Reports in the Plymouth local newspaper The Herald yesterday, November 28, stated that Wyatt Cavalier and his wife Grace, who have run Honest Coffees since 2013, were told to change the name by Coca-Cola.
The report added that the couple received a letter from lawyers working for Coca-Cola saying the names Honest Coffees and a new offshoot Honest Milk are too similar to that of Coca-Cola’s subsidiary Honest Tea. The letter ordered them to change the name or face court action.
“It’s bullying and could drive us out of business,” Wyatt Cavalier said to the paper.
He added: “We’ll have to change the name of the website. This will cost us everything. We will have to start from scratch.”
He went on to question how Coca-Cola can trademark the term ‘Honest’, given that “there are loads of companies with ‘Honest’ in their name”.
Stephen Hodsdon, partner at Mewburn Ellis, said while the reports seem to suggest a “classic case of trademark bullying”, Coca-Cola appears justified to make the request.
“It should be remembered that trademarks and brands are important commercial assets that need to be protected to maintain their value and avoid confusion, dilution or tarnishment.

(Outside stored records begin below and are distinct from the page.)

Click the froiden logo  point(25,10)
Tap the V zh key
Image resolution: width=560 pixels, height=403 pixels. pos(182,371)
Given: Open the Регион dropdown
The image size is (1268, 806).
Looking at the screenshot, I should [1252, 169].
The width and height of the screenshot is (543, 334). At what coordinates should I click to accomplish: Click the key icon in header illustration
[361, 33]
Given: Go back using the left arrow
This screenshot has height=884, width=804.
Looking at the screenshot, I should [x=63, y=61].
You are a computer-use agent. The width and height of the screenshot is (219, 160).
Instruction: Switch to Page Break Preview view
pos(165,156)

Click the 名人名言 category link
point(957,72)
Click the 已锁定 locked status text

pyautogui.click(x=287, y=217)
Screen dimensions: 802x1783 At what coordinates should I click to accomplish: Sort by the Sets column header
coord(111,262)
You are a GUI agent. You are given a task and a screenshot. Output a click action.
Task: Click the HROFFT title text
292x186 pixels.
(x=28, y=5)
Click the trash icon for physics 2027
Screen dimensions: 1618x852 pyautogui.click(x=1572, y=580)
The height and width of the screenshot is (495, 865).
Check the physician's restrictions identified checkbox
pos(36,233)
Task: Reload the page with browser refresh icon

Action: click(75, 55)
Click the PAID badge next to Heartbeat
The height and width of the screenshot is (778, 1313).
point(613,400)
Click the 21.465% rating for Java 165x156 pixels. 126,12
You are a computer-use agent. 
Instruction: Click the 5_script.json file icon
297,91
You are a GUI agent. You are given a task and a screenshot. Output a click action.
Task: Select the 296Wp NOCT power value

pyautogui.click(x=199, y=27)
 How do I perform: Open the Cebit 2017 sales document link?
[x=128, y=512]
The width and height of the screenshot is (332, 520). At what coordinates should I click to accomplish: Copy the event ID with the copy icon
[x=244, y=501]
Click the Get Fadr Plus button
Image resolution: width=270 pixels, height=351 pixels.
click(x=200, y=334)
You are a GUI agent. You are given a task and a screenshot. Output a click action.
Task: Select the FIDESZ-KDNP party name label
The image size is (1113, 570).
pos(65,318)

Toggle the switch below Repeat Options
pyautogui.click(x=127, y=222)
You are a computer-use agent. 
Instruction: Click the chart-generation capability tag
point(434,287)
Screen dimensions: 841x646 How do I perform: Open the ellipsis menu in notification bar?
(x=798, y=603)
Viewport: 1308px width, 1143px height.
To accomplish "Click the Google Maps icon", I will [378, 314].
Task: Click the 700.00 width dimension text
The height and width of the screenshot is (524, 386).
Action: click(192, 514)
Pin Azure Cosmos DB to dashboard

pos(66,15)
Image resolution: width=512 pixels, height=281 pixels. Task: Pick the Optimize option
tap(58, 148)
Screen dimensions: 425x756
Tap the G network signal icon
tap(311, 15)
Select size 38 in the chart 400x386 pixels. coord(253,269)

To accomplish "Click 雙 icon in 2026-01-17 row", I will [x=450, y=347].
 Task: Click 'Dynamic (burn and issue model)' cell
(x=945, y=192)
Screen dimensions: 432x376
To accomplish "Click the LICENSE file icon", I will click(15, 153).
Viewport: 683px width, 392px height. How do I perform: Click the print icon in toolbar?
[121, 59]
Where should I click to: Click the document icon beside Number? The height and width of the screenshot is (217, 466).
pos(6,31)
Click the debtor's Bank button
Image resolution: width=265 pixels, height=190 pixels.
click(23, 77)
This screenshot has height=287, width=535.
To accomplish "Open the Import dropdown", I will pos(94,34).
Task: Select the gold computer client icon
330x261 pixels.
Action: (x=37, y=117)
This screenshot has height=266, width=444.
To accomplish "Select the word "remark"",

“That said, many practitioners will raise eyebrows at the fact that the European Union Intellectual Property Office registered ‘Honest Tea’ for goods including tea in the first place, and seemingly did so without evidence of acquired distinctiveness.”
Hodsdon further stated that the word ‘Honest’ would be seen by many “as a laudatory adjective and therefore the mark as a whole arguably non-distinctive”.
He continued: “It is also notable that the ‘Honest Tea’ mark has been registered for over ten years but, according to the Coca-Cola website, products under the brand were only launched into the UK last year.
“If there was no other reason for urgency (and Honest Coffees appears to have been trading for some time), the alleged sending of a cease and desist letter giving only a minimal time (seven days) for response appears to have been done deliberately to try to ‘scare’ Honest Coffees into capitulating.”
Joshua Marshall, associate at Fieldfisher, added that the case raises several conflicting issues in trademark law.
“On the one hand, Honest Tea are the proprietors of valid trademark registrations which are registered in the relevant classes of goods covering coffee, tea and other beverages in the UK and EU.
“On the other hand, the likelihood of a consumer confusing a Plymouth and online-based coffee business with an international conglomerate primarily trading in the US may be quite low,” he stated.
A second conflicting issue is the registration of largely descriptive words such as ‘Honest’ when used in conjunction with other words or symbols, he said.
“The use of the word by both parties is clearly intended to denote the purity or integrity of the products being sold. At times, small businesses may feel that the pool of resources available for branding is decreasing through such trademark registrations.”